Che giornata calda, che giornata dura, che giornata finita in lacrime bollenti mentre guidavo tornando a casa.
Ho consegnato le pagelle a voi, miei studenti di prima e ho finito per piangere io, come una sciocca.
Vi ho detto da qualche mese che mi sposerò a settembre e ci abbiamo spesso scherzato; volevate che mi sposassi in classe perché tanto, dite voi, il crocefisso già ce lo abbiamo.
Poi l’anno stava per finire e il mio trasferimento in Lombardia ha iniziato a farsi sempre più imminente, come il nostro addio. Così mi avete scritto tutti dei piccoli messaggi, per salutare quell’insegnante che se ne va, come nel film che vi ho fatto vedere.
Ora che ripenso a ciascuno dei vostri volti, so quali pensieri si racchiudevano in voi e avrei voluto conoscerli anche prima, ma questi, si sa, affiorano proprio quando sentiamo di non avere più tempo.
Oggi guardavo te Simren, seduto su quella sedia, mentre la collega ti spiegava perché non sei stato promosso e tu non guardavi né me né lei. Nei tuoi occhi che si perdevano nella classe cercavo allora di rivedere le parole che mi hai scritto: “grazie che mi ha spiegato piano piano, grazie perché mi ha spiegato gentilmente io oro so che posso imparare e io questo non lo scorderò mai più”.
Ho visto te Simone, anche tu bocciato, neppure tu mi hai guardato negli occhi, ma come posso scordare quel che mi ha scritto? “io vorrei andare a vivere dov’è la mia insegnante signorina Francesca Cantuti, ma so che non è possibile”.
Poi sei entrata tu Lili, eri agitata, distratta, non hai guardato quasi la tua pagella, eri sul punto di dire qualcosa. Sei sempre così discreta, i tuoi modi sono dolci e delicati, come ho visto in tante ragazze cinesi quando ho viaggiato nel tuo Paese. E poi mi hai sbalordito, improvvisamente ti sei voltata verso di me e mi hai detto: “prof di francese, per piacere, resta con noi, puoi?
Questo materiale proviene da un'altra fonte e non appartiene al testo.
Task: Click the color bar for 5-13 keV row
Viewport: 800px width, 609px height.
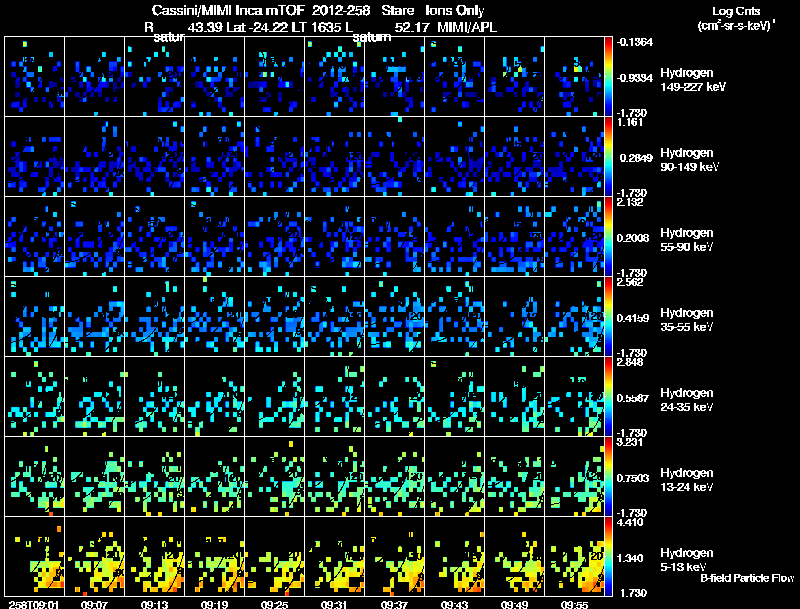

Per piacere”. Ho sentito un tonfo al cuore già troppo straziato e non so neanche cosa ti ho risposto, poi tu sei corsa via. Ti sei liberata in quest’ultimo slancio, mentre io ho sentito tutto il peso della mia scelta.
Ma soprattutto ricordo te, Alessandro. Ho detto qualcosa ai tuoi genitori a proposito del dieci che ti ho dato e proprio a te avrei voluto dire tanto, ma non sapevo cosa dire. Ti guardavo lì seduto, davanti a quella pagella luccicante di successi, pieno di promesse da quel trampolino che sono i tuoi undici anni. Sei , al pari della tua amica Vittoria, il più intelligente della classe e al pari di Vittoria il più spavaldo, eppure gli addii ci rendono tutti timidi e goffi. Ti ho stretto la mano quasi formalmente, mentre la tua era calda e gentile; e per un attimo hai esitato e hai continuato a stringere la mia. In quell’unico contatto, così semplice e così umano, ci siamo detti addio per sempre; e ripenso col cuore sofferente ma grato, alle parole della tua lettera: “resta con noi prof, per farci di nuovo “vedere la luce”.